Requirement: Scan the entries below. Return every line that includes "Select".
[Source data Boundary: Start]
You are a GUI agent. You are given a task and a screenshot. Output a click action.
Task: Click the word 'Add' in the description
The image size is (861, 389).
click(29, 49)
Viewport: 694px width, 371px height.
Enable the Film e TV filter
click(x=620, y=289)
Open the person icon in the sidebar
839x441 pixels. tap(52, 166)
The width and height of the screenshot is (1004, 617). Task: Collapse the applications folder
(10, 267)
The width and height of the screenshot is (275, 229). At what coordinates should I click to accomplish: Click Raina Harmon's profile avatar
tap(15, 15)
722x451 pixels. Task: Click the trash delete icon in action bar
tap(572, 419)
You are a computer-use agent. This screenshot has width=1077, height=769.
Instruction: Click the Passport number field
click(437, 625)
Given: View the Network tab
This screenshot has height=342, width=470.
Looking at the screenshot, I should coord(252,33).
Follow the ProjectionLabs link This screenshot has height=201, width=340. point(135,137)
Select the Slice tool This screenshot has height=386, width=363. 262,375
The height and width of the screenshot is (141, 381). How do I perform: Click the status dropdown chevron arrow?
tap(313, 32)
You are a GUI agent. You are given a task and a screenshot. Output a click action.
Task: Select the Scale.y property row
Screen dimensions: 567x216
[Source data Boundary: End]
[Source data Boundary: Start]
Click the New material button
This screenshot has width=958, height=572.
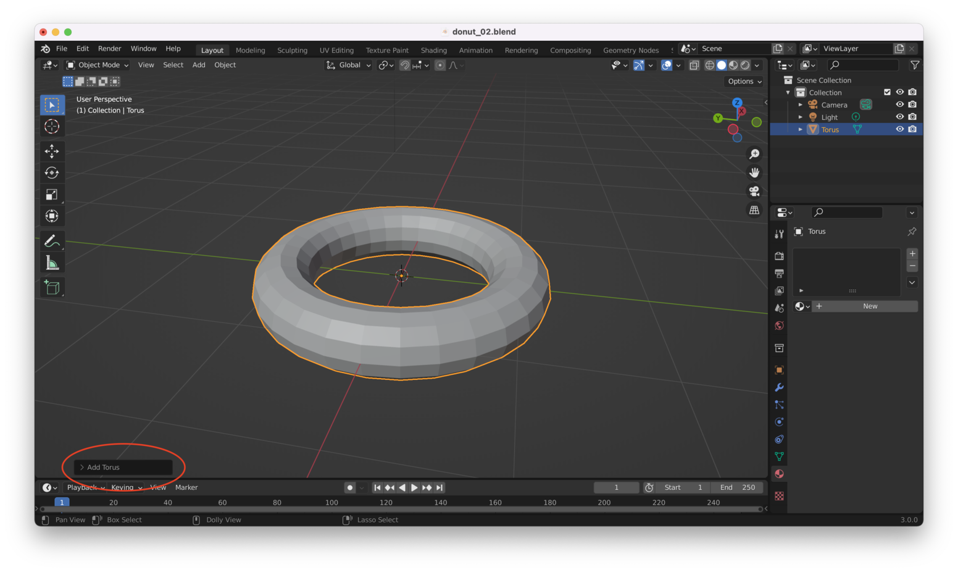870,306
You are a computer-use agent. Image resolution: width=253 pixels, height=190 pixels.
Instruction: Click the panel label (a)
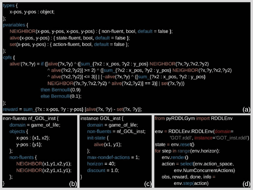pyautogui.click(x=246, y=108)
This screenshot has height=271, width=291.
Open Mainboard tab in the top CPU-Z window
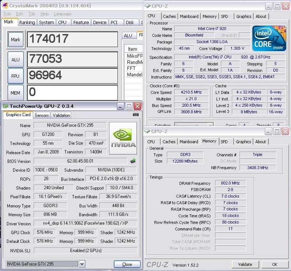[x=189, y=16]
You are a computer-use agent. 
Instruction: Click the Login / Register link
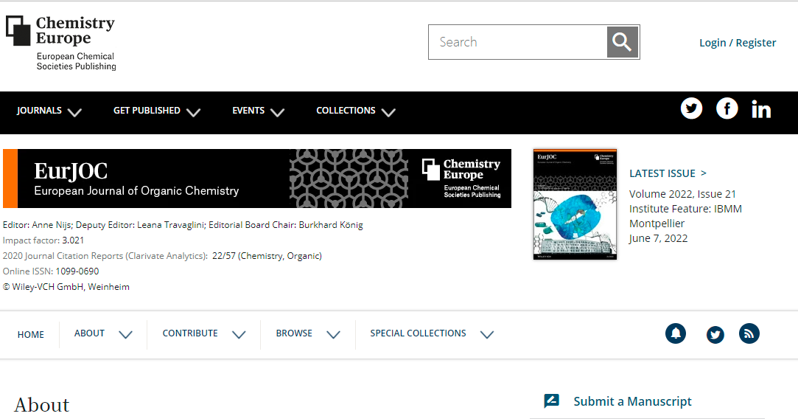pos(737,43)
[Source data Boundary: End]
Solution:
Select the Slice tool This screenshot has height=386, width=363. 262,375
Task: Select the Scale.y property row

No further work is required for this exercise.